Sağlığın, “Ruhen, fiziken ve sosyal yönden sağlıklı olma hali” şeklinde tarif edildiğini, bireyin fiziken, sosyal açıdan ve ruhen sağlıklı olması için vatandaşlara her türlü desteği verme gayreti içinde olduklarını vurgulayan Müezzinoğlu, moral, motivasyon ve hayat değerleri açısından inanç değerlerinin de önemli yeri bulunduğunu belirtti.

Müezzinoğlu, “İnanç değerlerinin de moral motivasyondaki yerini ve desteğini hisseden, arayan tüm hastalarımıza, hasta yakınlarımıza bu desteği önümüzdeki süreçte kademeli olarak ve bu anlamdaki eğitimi almış din adamlarımızın sayısını artırarak yaygınlaştırmayı hedefliyoruz” diye konuştu.

Protokolün, sunulan sağlık hizmetinin kalitesini artıracağını ifade eden Müezzinoğlu, uzun süredir vatandaşların talep ve arzu ettiği sürecin protokol vesilesiyle  başlatılacağını, gecikmiş bir görevin yerine getirilmesine vesile olacağını belirtti.

Sağlık Bakanlığının himayesiyle

Diyanet İşleri Başkanı Mehmet Görmez de Başkanlık olarak Sağlık Bakanlığının desteği ve himayesiyle 30-40 yıl gecikmiş bir hizmete başlıyor olmanın heyecanını yaşadıklarını söyledi.

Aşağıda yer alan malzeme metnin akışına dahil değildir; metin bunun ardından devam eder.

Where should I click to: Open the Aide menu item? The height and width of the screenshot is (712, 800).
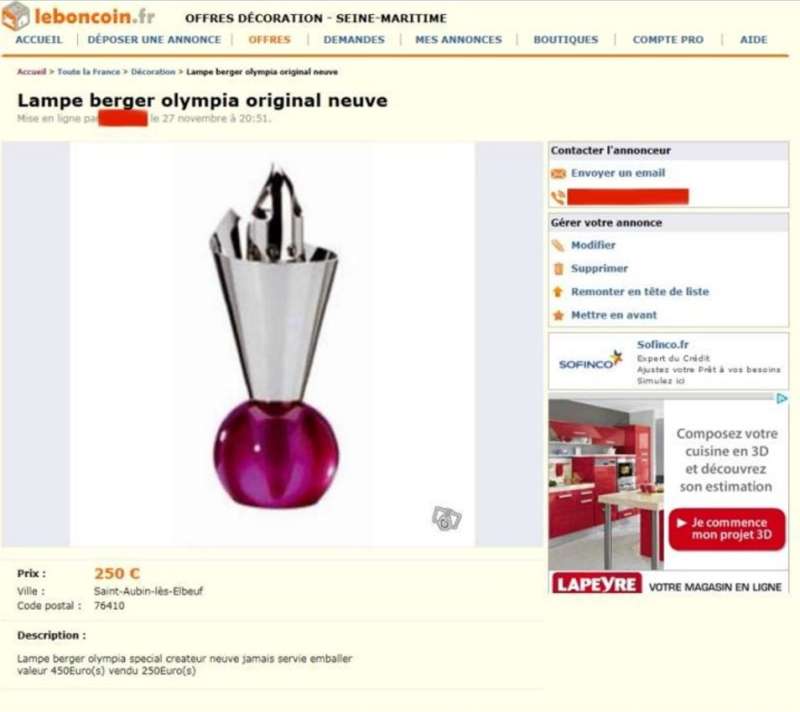[753, 40]
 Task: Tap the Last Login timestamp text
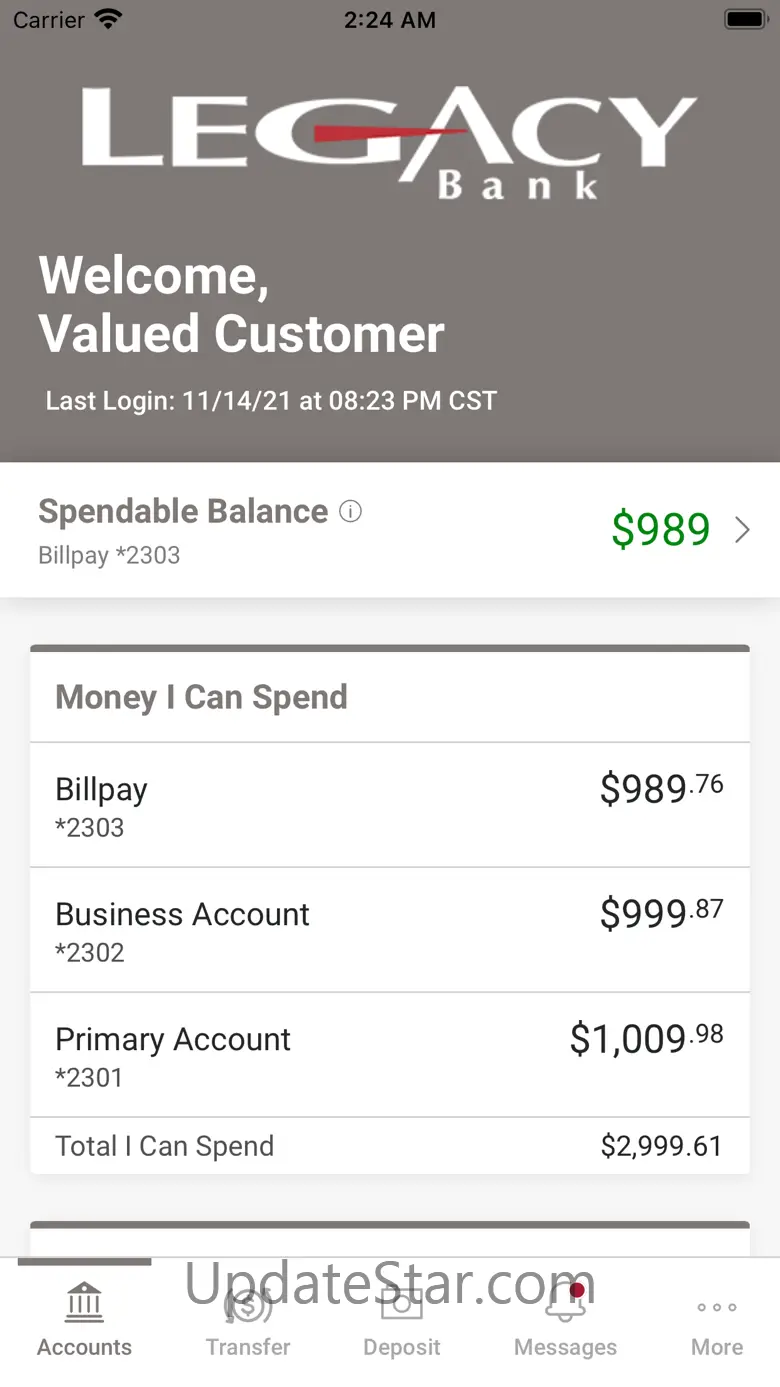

Diyanet İşleri Başkanlığının son 10 yıl içinde ”Sosyal İçerikli Din Hizmetleri Projesi” çerçevesinde Adalet Bakanlığı ile hastanelere, Aile ve Sosyal Politikalar Bakanlığı ile birlikte huzurevlerine, yetimhanelere, sokak çocuklarına, Gençlik ve Spor Bakanlığıyla gençlere yönelik çok çeşitli hizmetler başlattığını anlatan Görmez, şunları kaydetti:

”Ama eksik kalan bir ayağı vardı o da sağlık hizmetlerinde talep ve istekler doğrultusunda manevi destek, dini danışmanlık ve rehberlik hizmetini ilk defa vermeye başlayacağız. 30-40 yıl geriden takip ediyoruz. Çağdaş dünyada bütün din kurumları, dünyada sağlık bakanlıklarıyla, hastanelerle işbirliği içinde  hastalara her türlü tedavinin yanında moral ve manevi destek vermek üzere onların bilhassa acılarına ortak olmak, onların acılarını hafifletmek, onların hayata bağımlılığını güçlendirmek, hayata bakışını özellikle karamsar zamanlarda olumlu hale getirmek için bu manevi destek programlarının çok önemli olduğunu, batı dünyasında pek çok ilahiyat fakültesinde artık bunun bir ihtisas alanı haline geldiğini ve pek çok ülkede din hizmeti yürüten kurumların bu hizmetleri 50-60 sene önce vermeye başladığını biliyoruz.”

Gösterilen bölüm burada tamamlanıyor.